The new hybrid PET/MRI scanners, with simultaneous acquisition of mp-MRI and PET images, can provide combined structural, metabolic, and functional imaging information that can potentially be of some important benefit for patient management and outcome [84]. In a recent review by Thorwarth and Leibfarth on the potential role of PET/MRI in radiation therapy, the authors found that Ch-PET/MRI might be of value for target volume delineation of primary and recurrent prostate cancer as well as in the identification of prostate cancer lymph node involvement. The authors concluded that hybrid PET/MRI might improve radiation treatment planning by enabling more precise target volume delineation and also might provide a basis for dose painting [85].

4. Final Considerations

Currently, Ch-PET/CT is the most promising whole body imaging modality in detecting distant metastases of PCa, because of its ability to depict small pathological lymph nodes and bone metastases with a high sensitivity, specificity, and accuracy. This feature is of primary importance on management of patients with PCa and for evaluating their prognosis, thanks to the possibility to assess in a single session both anatomic and metabolic information about the disease.

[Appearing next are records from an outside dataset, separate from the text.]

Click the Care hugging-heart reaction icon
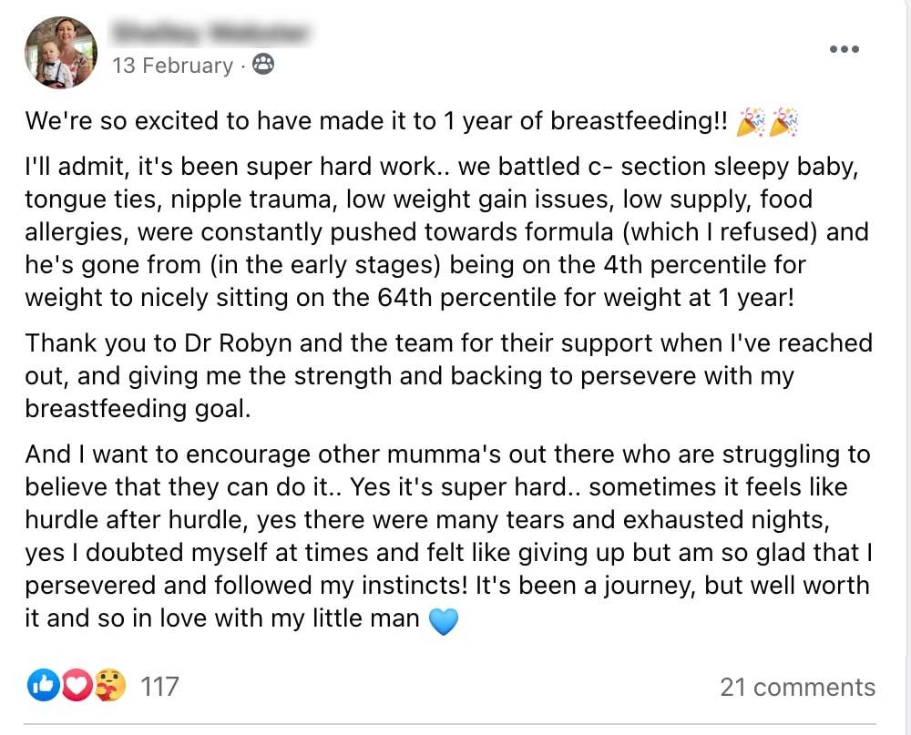The width and height of the screenshot is (911, 735). pos(108,687)
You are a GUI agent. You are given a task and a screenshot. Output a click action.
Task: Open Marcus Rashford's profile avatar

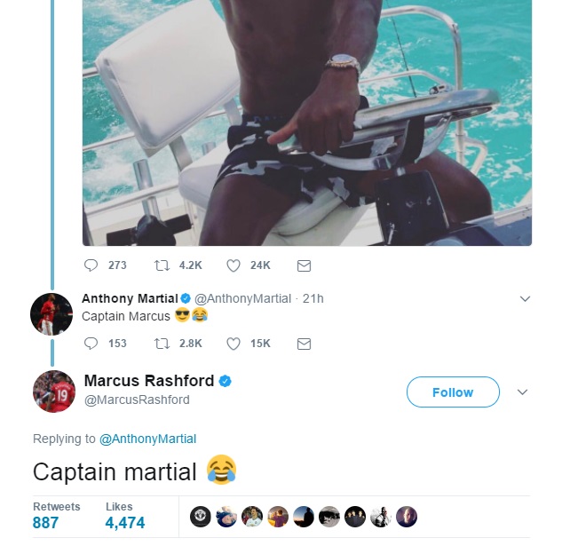pos(54,392)
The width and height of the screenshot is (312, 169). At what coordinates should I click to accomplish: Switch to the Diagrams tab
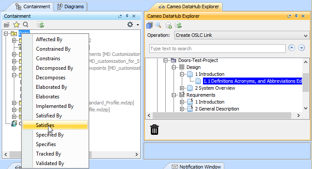click(x=70, y=7)
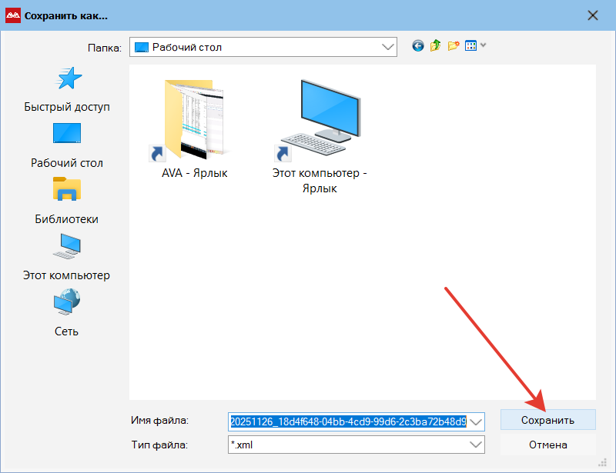The height and width of the screenshot is (473, 616).
Task: Open the Тип файла dropdown
Action: pyautogui.click(x=476, y=445)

This role can be heightened by the relevant selection of the patients treated with surgical curative intent by means of biochemical markers such as PSA serum values and PSA kinetics (PSAdt and PSAvel). Furthermore, the concurrent hormonal deprivation therapy has to be taken into account because it could negatively affect the Se of the exam. To date, the role of this diagnostic tool in detecting local recurrence in postprostatectomy bed after RP in patients with biochemical failure and low PSa values still remains unclear. The detection rate of Ch-PET-CT for locoregional relapse seems to be poor, probably because of limited spatial resolution (5-6 mm) of PET scanners which does not allow the depiction of small lesions.

Recently, mp-MRI has been proposed, more than other imaging procedures, as a useful tool in the diagnostic process of local recurrence of PCa after RP. Currently mp-MRI after RP is indicated to diagnose small local cancer recurrence in a range of PSA serum values between 0.2 and 1 ng/mL when Ch-PET/CT is not eligible. Moreover Mp-MRI, thanks to functional techniques, allows distinguishing between residual glandular healthy tissue, scar/fibrotic tissue, granulation tissue, and tumour recurrence and it may also be able to assess the aggressiveness of nodule recurrence. In addition an MRI based radiation therapy approach treating the prostatic fossa with a boost to local recurrence improves the treatment therapeutic ratio and allows a decrease of locoregional relapses.

Further studies are needed to evaluate the ability of Ch-PET/CT in the detection of locoregional PCa recurrence. Moreover, the recent development of hybrid PET/MRI scanners could improve the diagnostic accuracy in depicting local PCa relapses in postprostatectomy fossa.

Conflict of Interests

The authors declare that there is no conflict of interests regarding the publication of this paper.